どこか知らない土地だった。周りは山で囲まれている。
なぜか、私はいつ壊れてもおかしくない、古い木で作られた橋を渡っていた。
恐る恐る下を見ると川が流れていて、そこに大きな鯉がたくさん泳いでいる。
足元にあった、石を川に向かって落としてみた。すると、鯉たちが一斉に反応して、石に群がる。
その様子を見て、ごくりと生唾を飲んだ。落ちたら確実に食べられる。そう思った。
このままここにいても仕方がない、向こうまで渡りきろうと決意。
震える体に鼓舞をした。一歩、前に踏み出した瞬間、バキンっと音が。
足元に穴があいて、そのまま川へ向かって落ちていく。

「これは夢だ、これは夢だ、これは夢だ‼︎」

何度も何度もそう呟く。下に落ちていく感覚。
体にビリビリと伝わってくる。口から内臓が出そうだった。
ふと、後ろを見ると、金の大きな鯉が口を開けて待っている。
パクパク、パクパクと。

「だめだ、目が覚めるまでに、食べられ――」

ひゅっと口の中に入った。
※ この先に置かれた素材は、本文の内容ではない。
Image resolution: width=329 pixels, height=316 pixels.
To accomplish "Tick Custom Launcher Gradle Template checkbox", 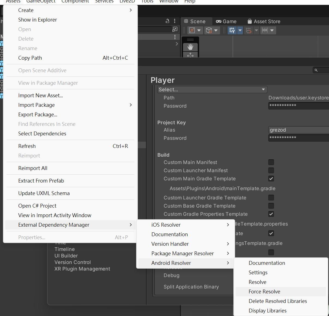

真っ暗な場所にドンっと落ちた。
心臓が早く鼓動している、まだ生きているが、身体中とても痛い。
起きあがろうとしても起き上がれない。声も出ない。
さっきの金の大きな鯉と一緒。パクパク、パクパクするだけ。
意識が少しずつ遠のいていくが、目が覚めるまでにまだ少し時間がかかりそうだ。